## Task to carry out
Go to the line that contains "Image resolution: width=1024", then write out that line and all that follow to the end of the listing, exactly and without pictures.

┌────────

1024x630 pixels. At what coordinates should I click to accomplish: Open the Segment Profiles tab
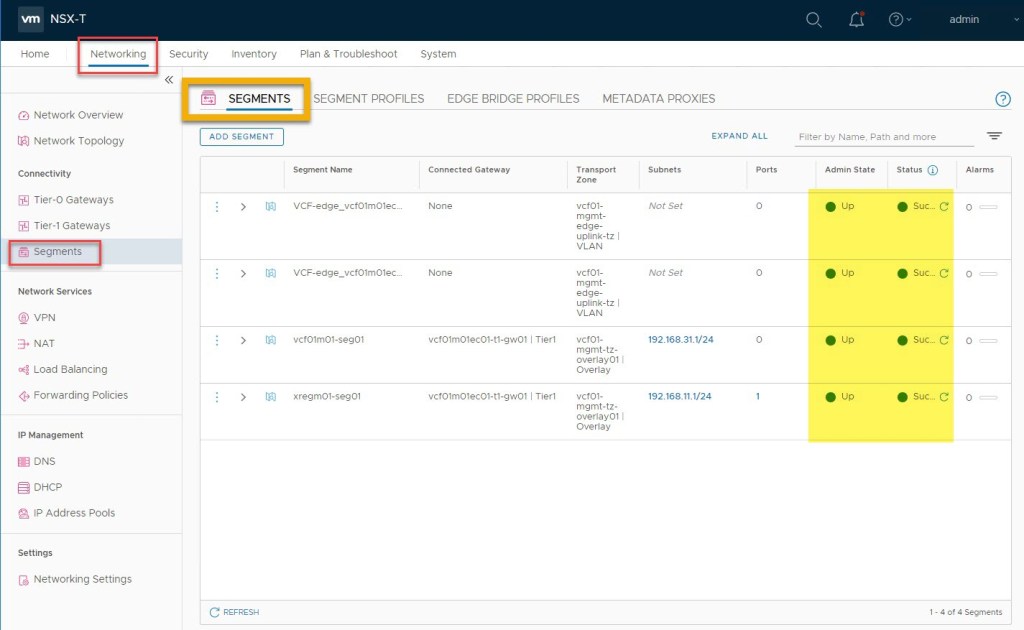[368, 99]
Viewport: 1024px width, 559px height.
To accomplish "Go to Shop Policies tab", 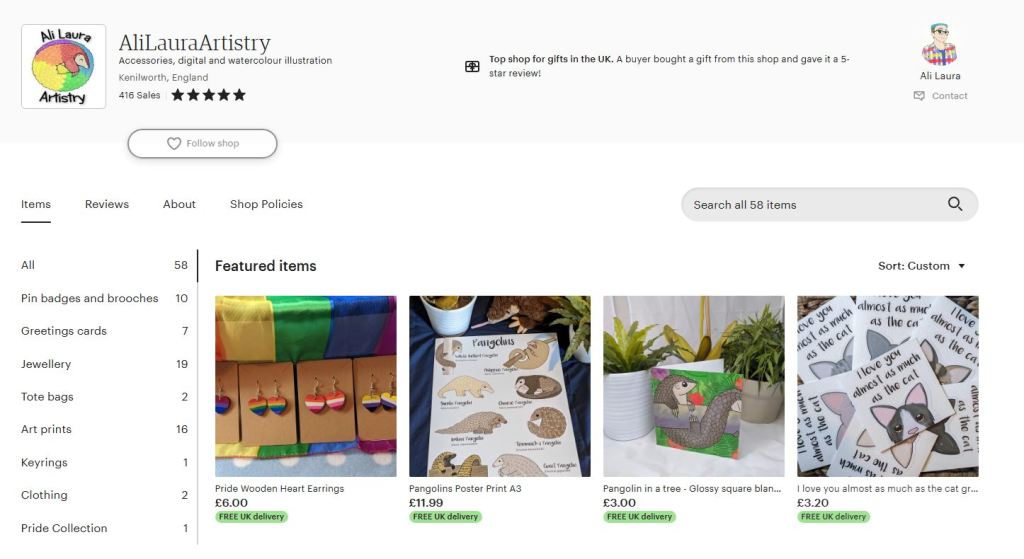I will click(x=266, y=204).
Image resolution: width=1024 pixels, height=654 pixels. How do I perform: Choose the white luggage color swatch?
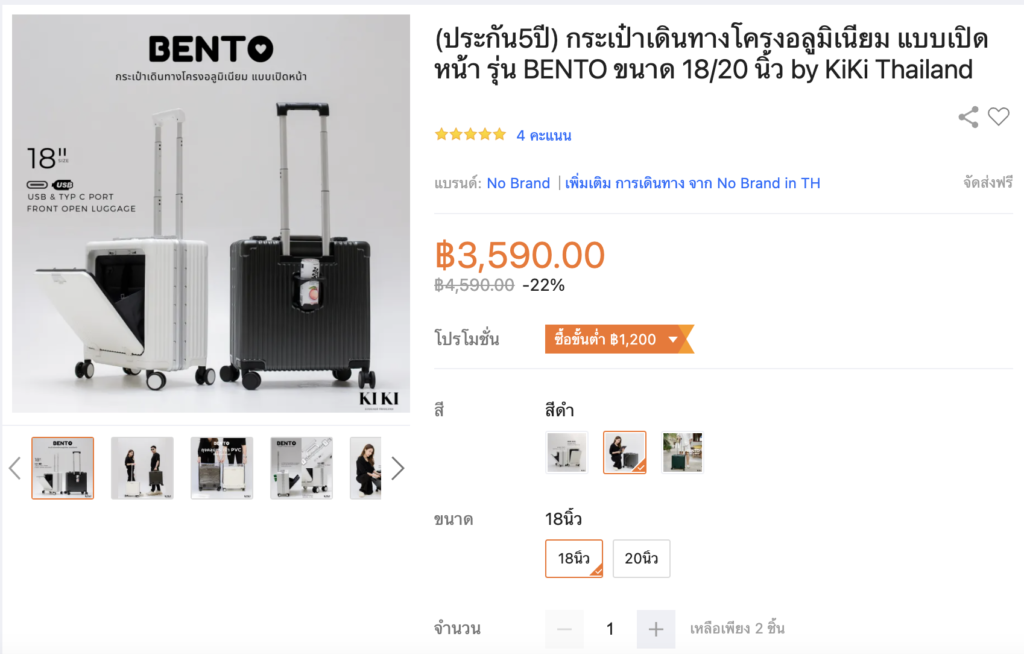(567, 452)
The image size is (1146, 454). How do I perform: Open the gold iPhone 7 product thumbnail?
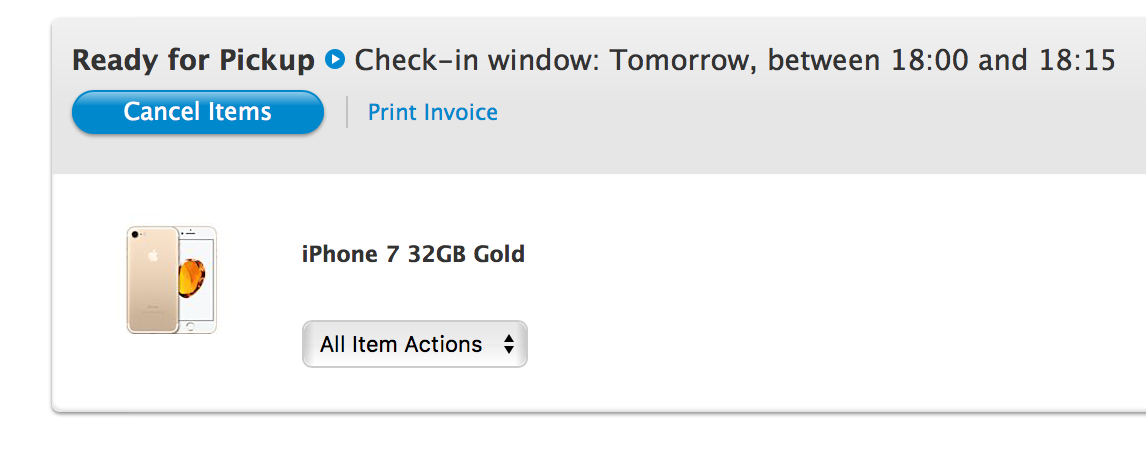172,280
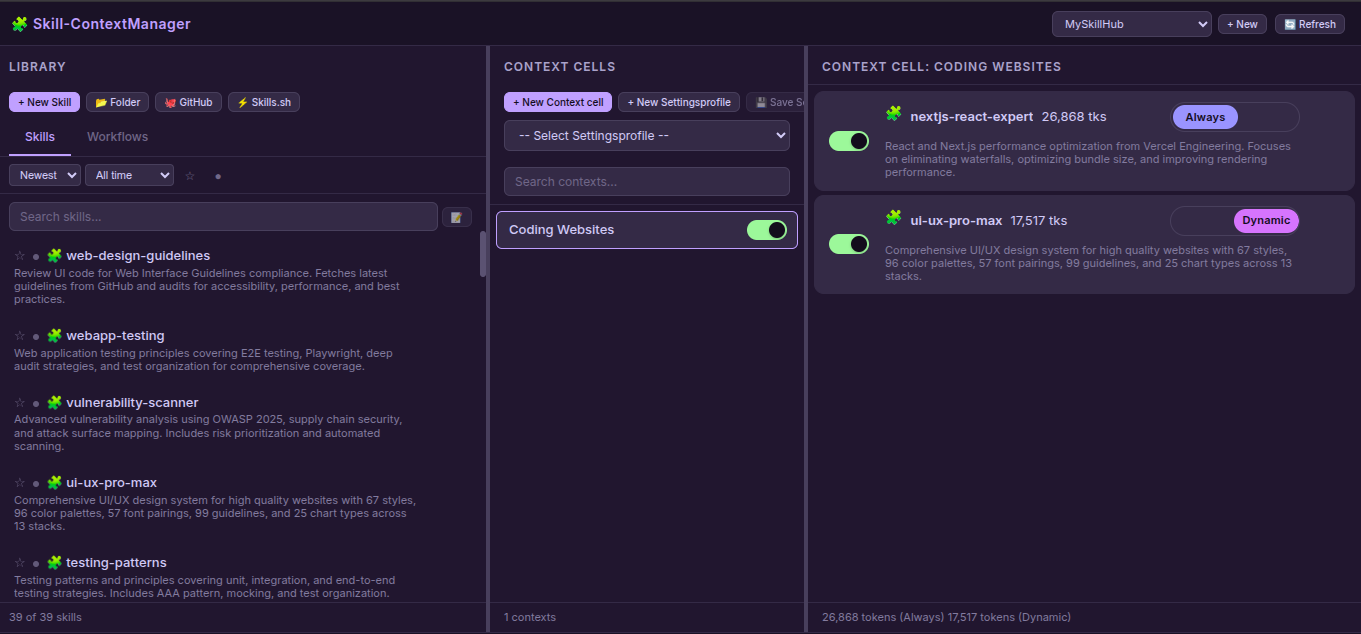Select the Skills tab

(40, 136)
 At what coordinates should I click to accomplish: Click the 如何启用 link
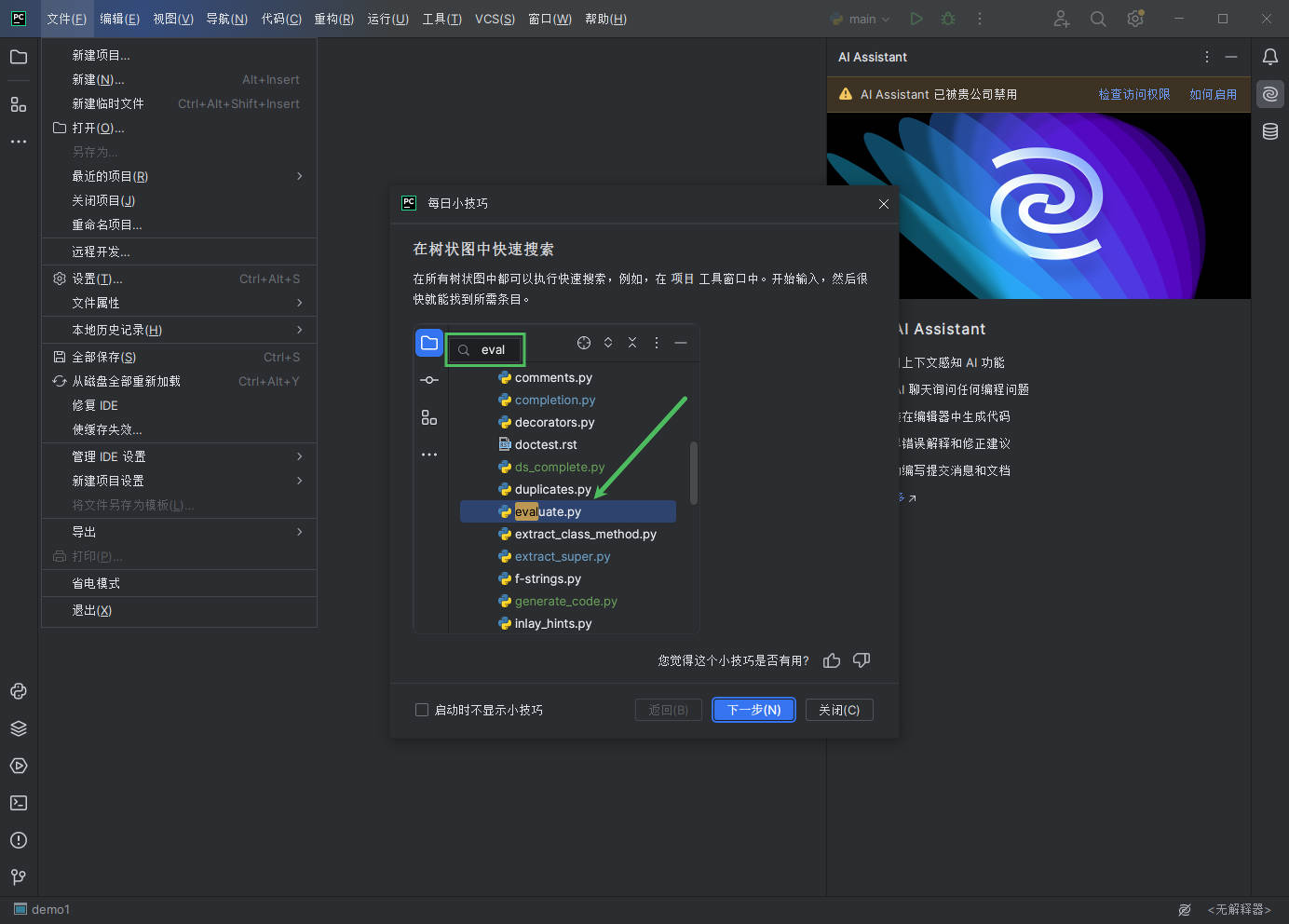point(1213,94)
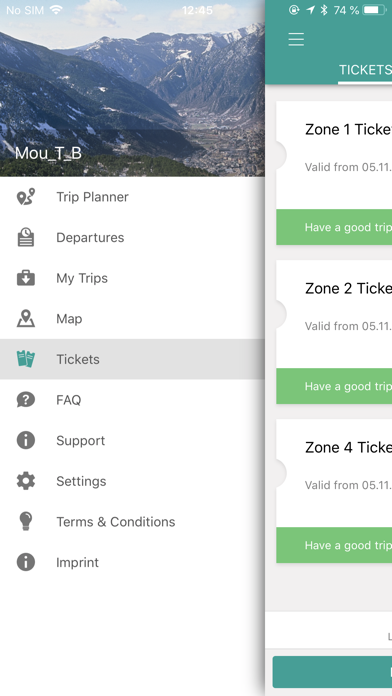Tap the Trip Planner route icon
Image resolution: width=392 pixels, height=696 pixels.
pos(26,197)
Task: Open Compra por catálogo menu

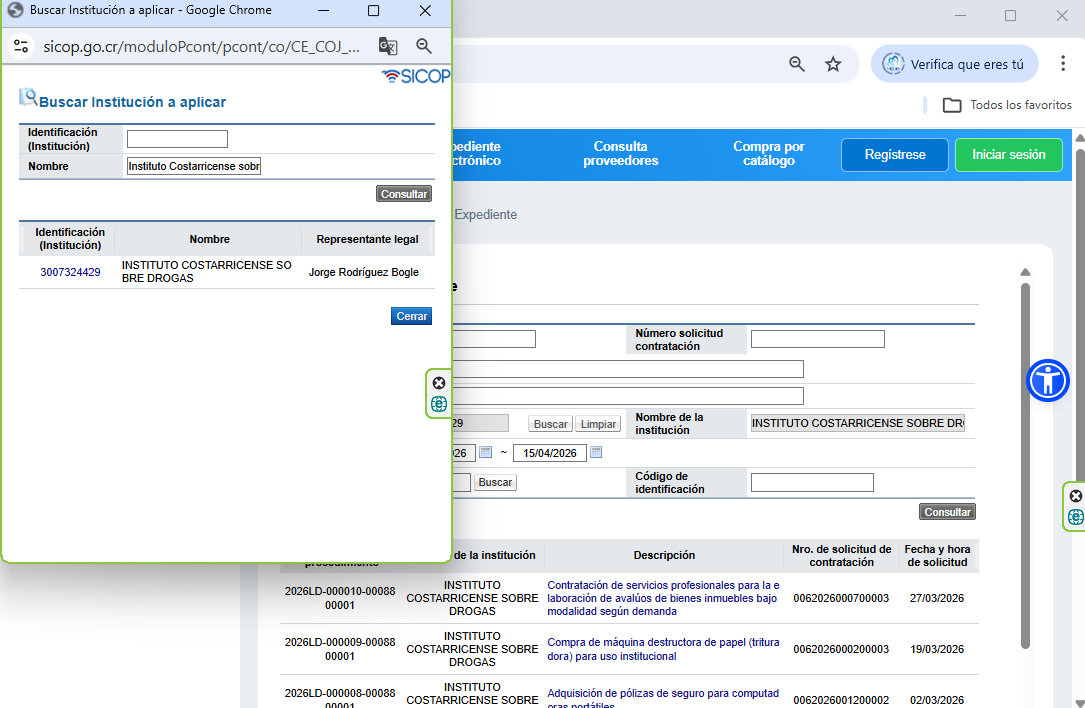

└────────

## Result below
Image resolution: width=1024 pixels, height=654 pixels. How do I perform: Choose the white luggage color swatch?
(567, 452)
The image size is (1146, 454). How do I perform: Open the gold iPhone 7 product thumbnail?
172,280
Select the Skills tab

(40, 136)
 At what coordinates should I click to accomplish: Click the 如何启用 link
point(1213,94)
Tap the Trip Planner route icon
Image resolution: width=392 pixels, height=696 pixels.
pos(26,197)
Task: Open Compra por catálogo menu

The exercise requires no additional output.